Democratic Socialists of America

Universal Healthcare and Racial Justice: A Virtual Discussion with Dorothy Roberts, Susan Rogers, Tre Kwon, and Natasha Lewis

Wednesday, November 18th at 8pm ET/7pm CT/6pm MT/5pm PT  

Join the Democratic Socialists of America Fund, Dissent magazine, The New Press, Physicians for a National Health Program (PNHP), Left Voice, and the University of Pennsylvania Press for the next installment in an ongoing series of virtual discussions based on the book We Own the Future: Democratic Socialism—American Style. This month’s discussion will focus on Dorothy Roberts’ chapter on Universal Healthcare and Racial Justice.
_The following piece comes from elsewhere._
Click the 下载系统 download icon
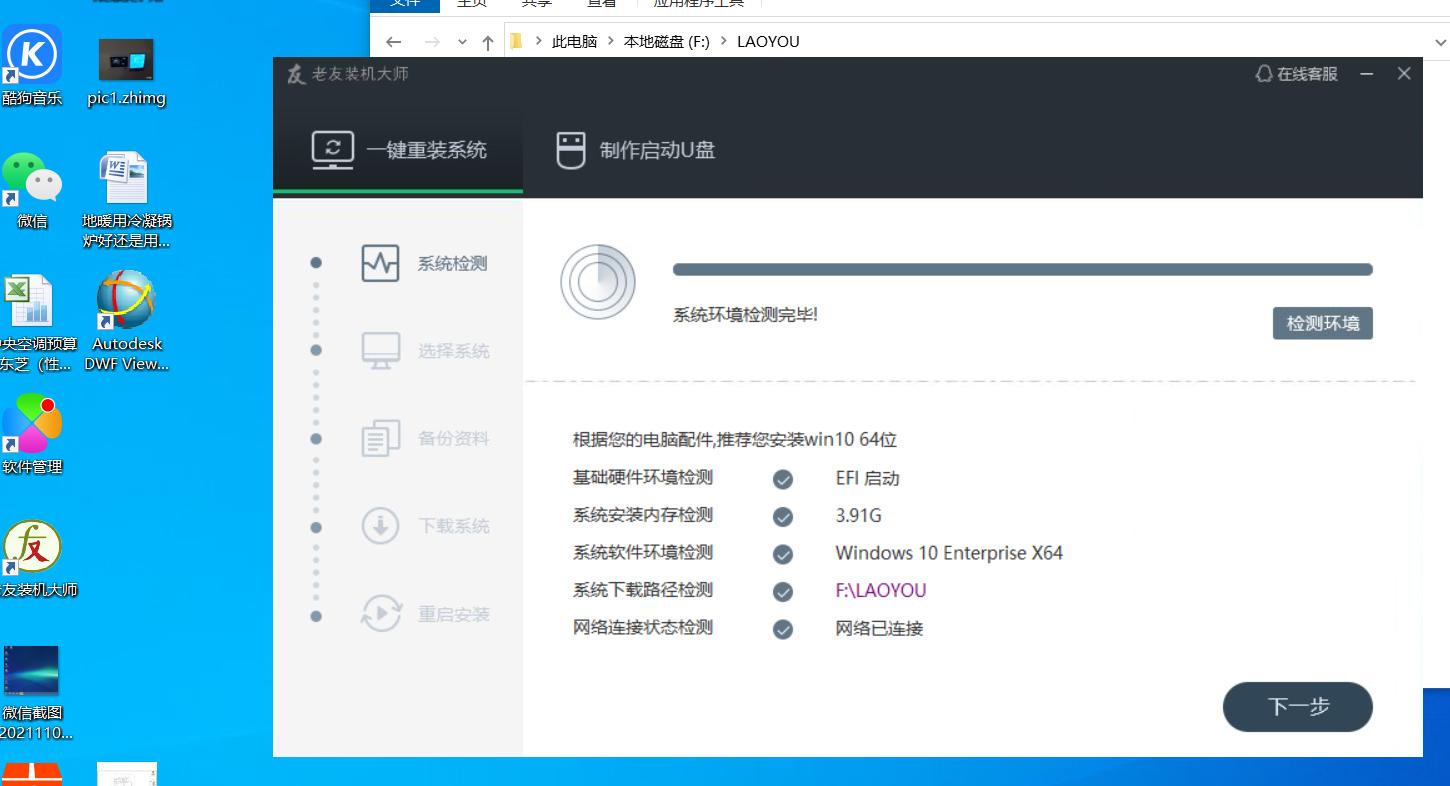 point(380,525)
Amidst an unprecedented pandemic and in the face of a racist police state, we must chart a new course. In We Own the Future: Democratic Socialism—American Style, leading thinkers and activists come together to examine the democratic socialist history of the United States and how we might achieve a world where every human being is guaranteed a life of safety, health, dignity, and even joy, free from the commodification of basic necessities. The chapters of this timely and urgent volume tackle climate change, foreign policy, socialist governance, reparations, and more.

Our event on November 18 will be framed by the chapter’s discussion of healthcare and racial justice. What is the case for universal healthcare? How do we fight for it and ensure that racial justice is part of that fight?
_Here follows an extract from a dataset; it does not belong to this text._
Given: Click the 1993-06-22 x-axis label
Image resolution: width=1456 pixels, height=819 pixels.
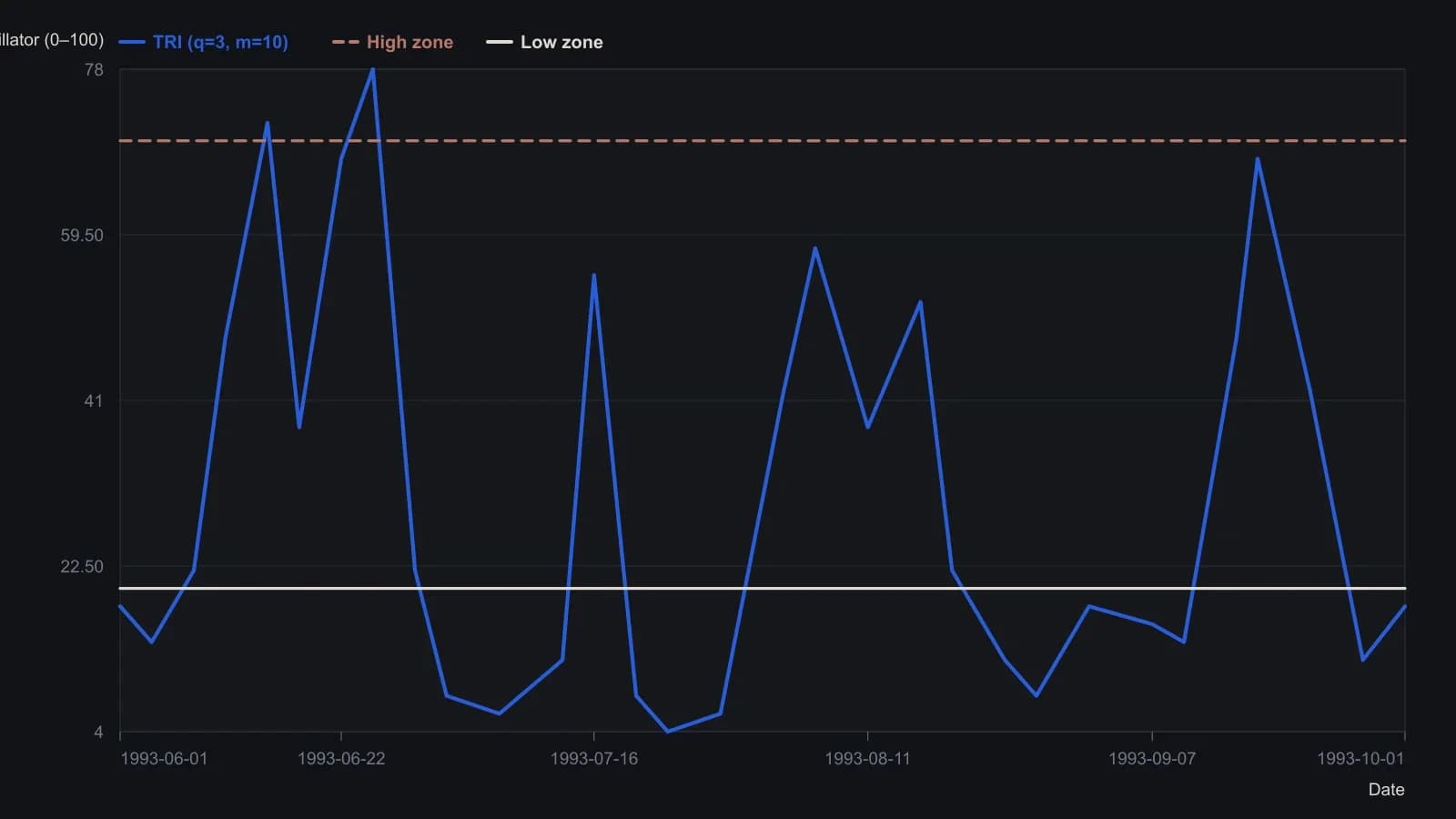Looking at the screenshot, I should pos(341,758).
Dorothy Roberts is the Penn Integrates Knowledge Professor and George A. Weiss University Professor of Law & Sociology at University of Pennsylvania, with joint appointments in the Departments of Africana Studies and Sociology and the Law School, where she is the inaugural Raymond Pace and Sadie Tanner Mossell Alexander Professor of Civil Rights. She is also Founding Director of the Penn Program on Race, Science & Society. Among her many publications are Killing the Black Body: Race, Reproduction, and the Meaning of Liberty and Fatal Invention: How Science, Politics, and Big Business Re-create Race in the Twenty-First Century.

Susan Rogers, president-elect of Physicians for a National Health Program, recently retired from Stroger Hospital of Cook County but continues as a volunteer attending hospitalist and internist there. Prior to retiring, she was co-director of medical student programs for the Department of Medicine and received numerous teaching awards from medical students and residents. She is an Assistant Professor of medicine at Rush University, where she continues to be an active member of the Committee of Admissions.
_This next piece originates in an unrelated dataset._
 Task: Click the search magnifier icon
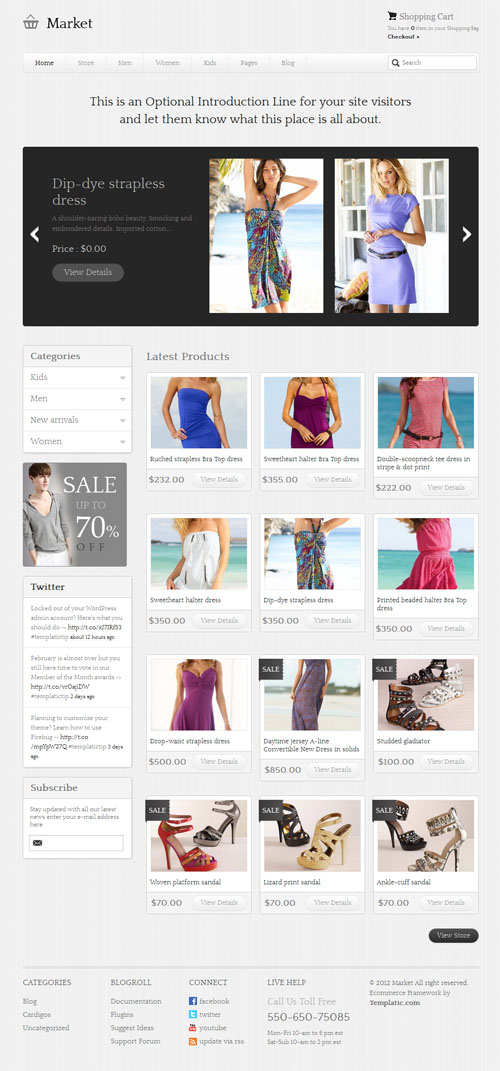click(x=395, y=63)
Tre Kwon is a revolutionary socialist, RN, student midwife, member of Left Voice and member of the DSA Health Workers' Collective. At the peak of the pandemic in NYC, she cut her maternity leave short to join her coworkers in the ICU. Once there, she co-organized a workers' committee to organize actions to defend patients and workers' lives, joining a wave of opposition by rank-and-file nurses across the city. They not only fought for more PPE and testing, but also raised the call for a complete overhaul of capitalist health care: for a nationalized system under worker control.

Natasha Lewis is co-editor of Dissent magazine.

This event could go as late as 9:30pm Eastern.